_What the task asks_: Every line of the records that contains the string "Open" counts once; give the total and nothing else.

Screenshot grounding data
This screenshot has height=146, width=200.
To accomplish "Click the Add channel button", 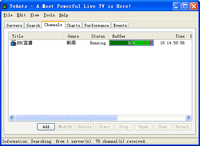I will (x=46, y=127).
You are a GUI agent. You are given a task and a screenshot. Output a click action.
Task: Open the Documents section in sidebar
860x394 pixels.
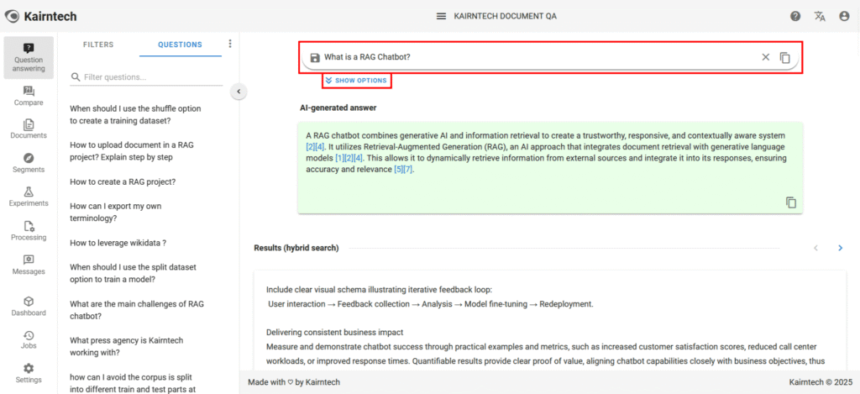(29, 129)
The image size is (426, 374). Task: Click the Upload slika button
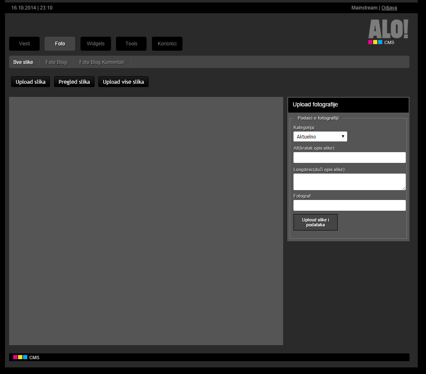pos(31,82)
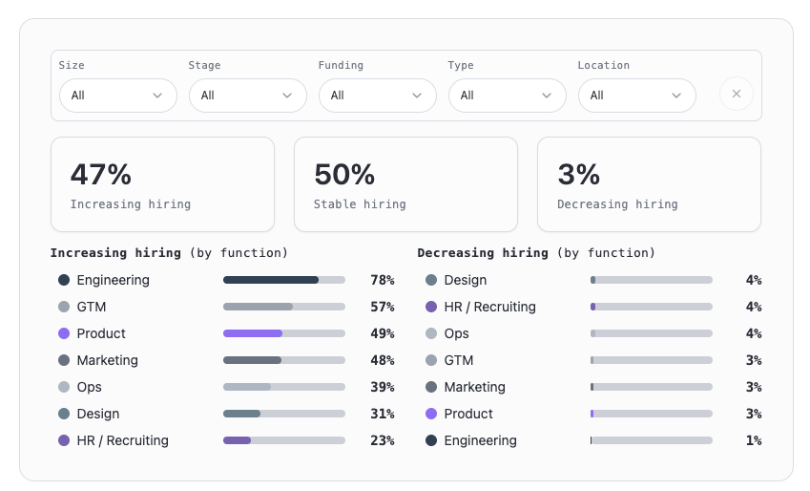Viewport: 810px width, 491px height.
Task: Click the Engineering dot under Increasing hiring
Action: click(64, 280)
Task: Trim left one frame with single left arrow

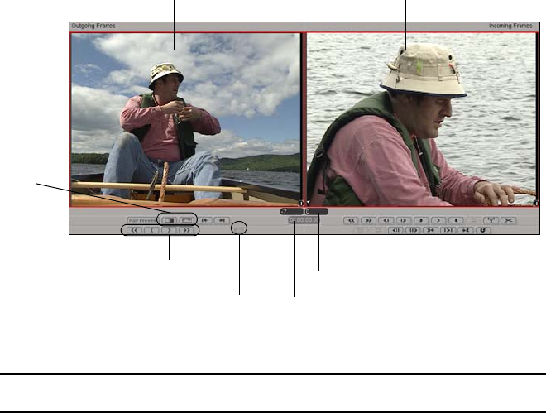Action: [x=152, y=230]
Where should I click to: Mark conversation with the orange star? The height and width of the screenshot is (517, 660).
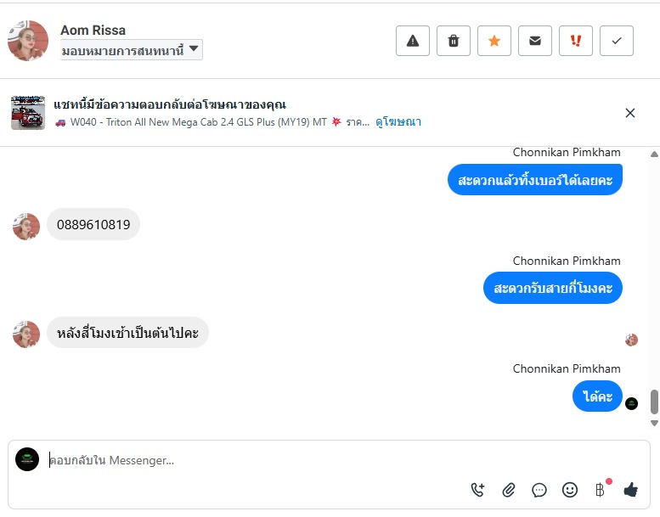point(494,41)
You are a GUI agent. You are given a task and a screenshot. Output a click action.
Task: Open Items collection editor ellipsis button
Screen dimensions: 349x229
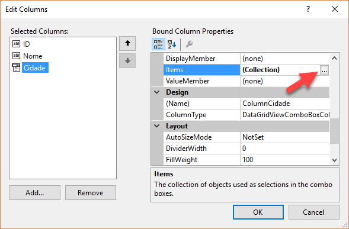[x=324, y=70]
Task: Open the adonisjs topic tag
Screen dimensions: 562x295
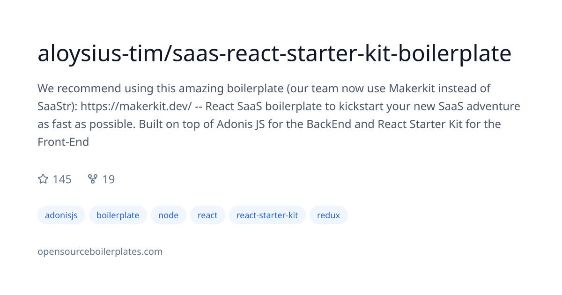Action: 61,215
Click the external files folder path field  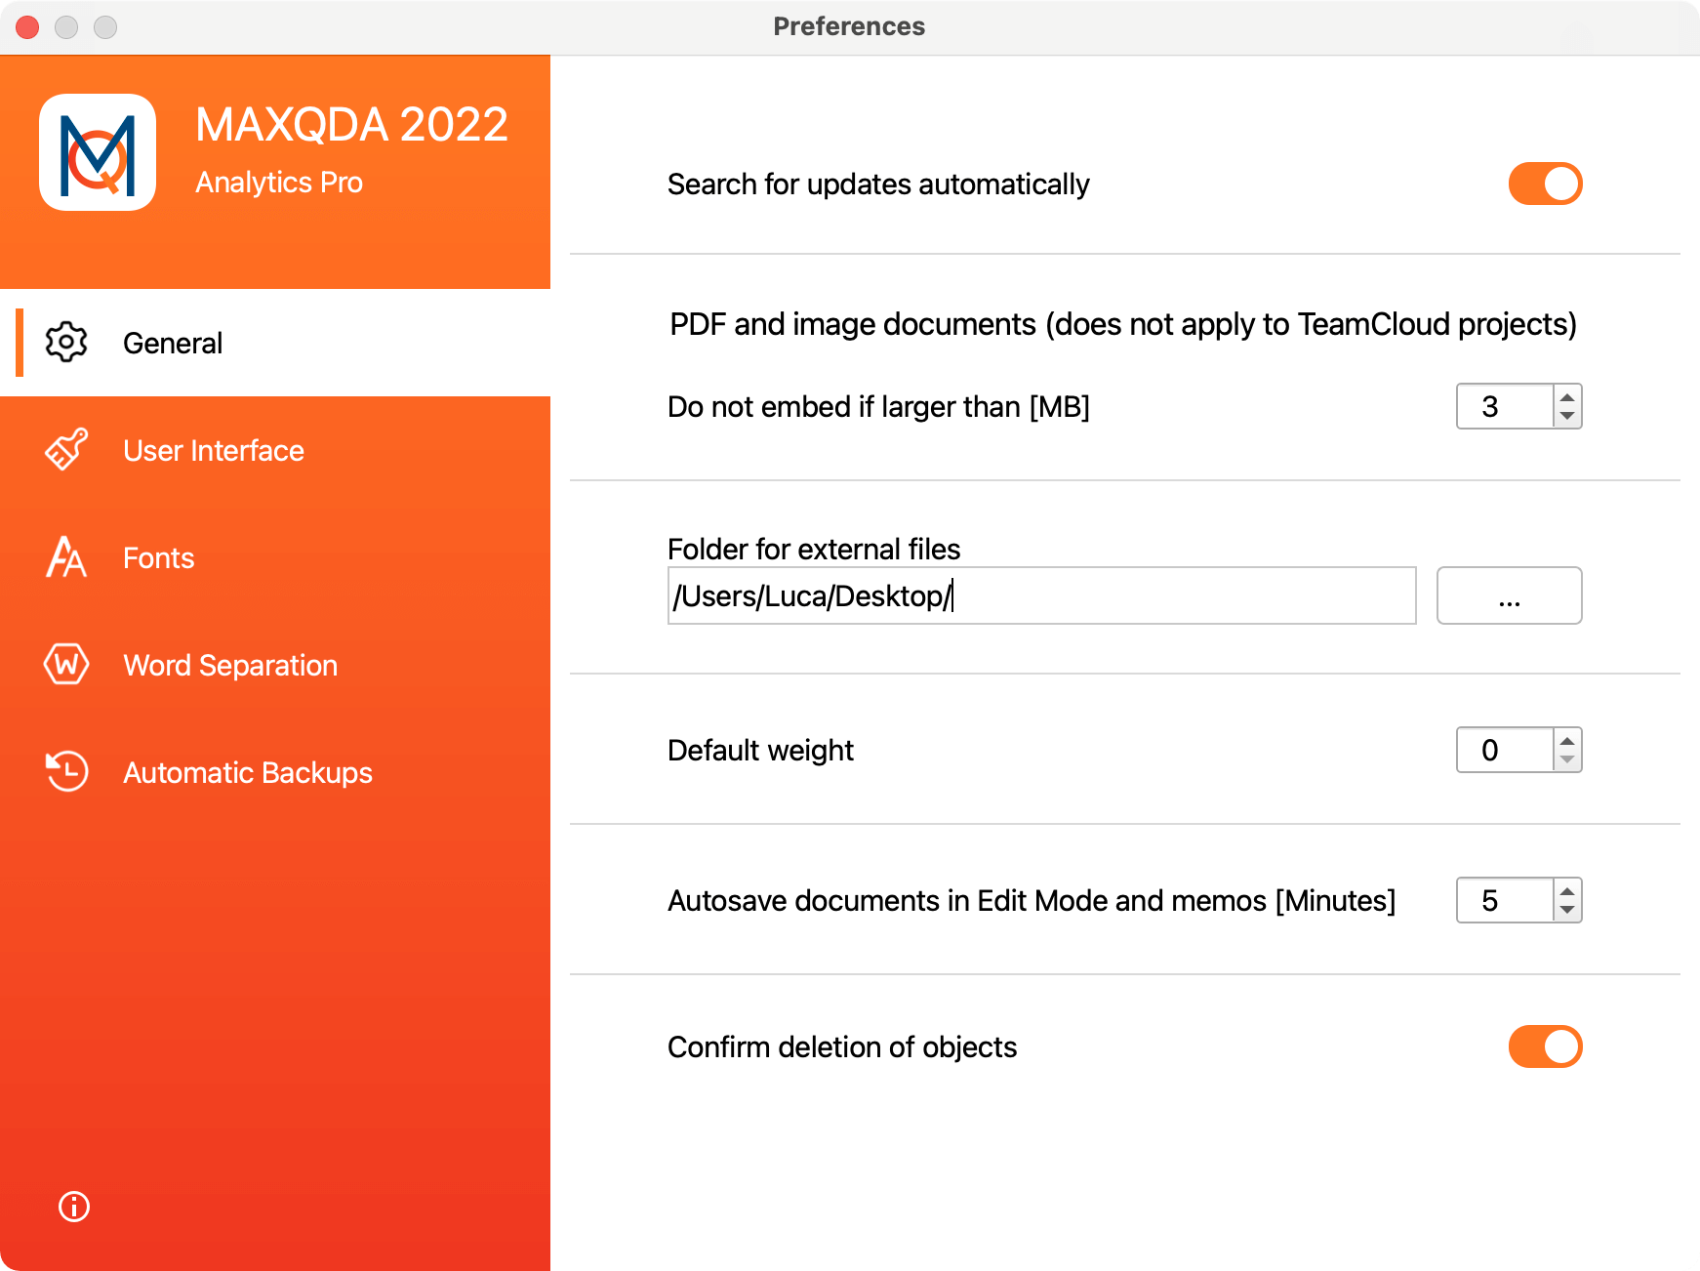coord(1041,595)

_Exercise result_: 3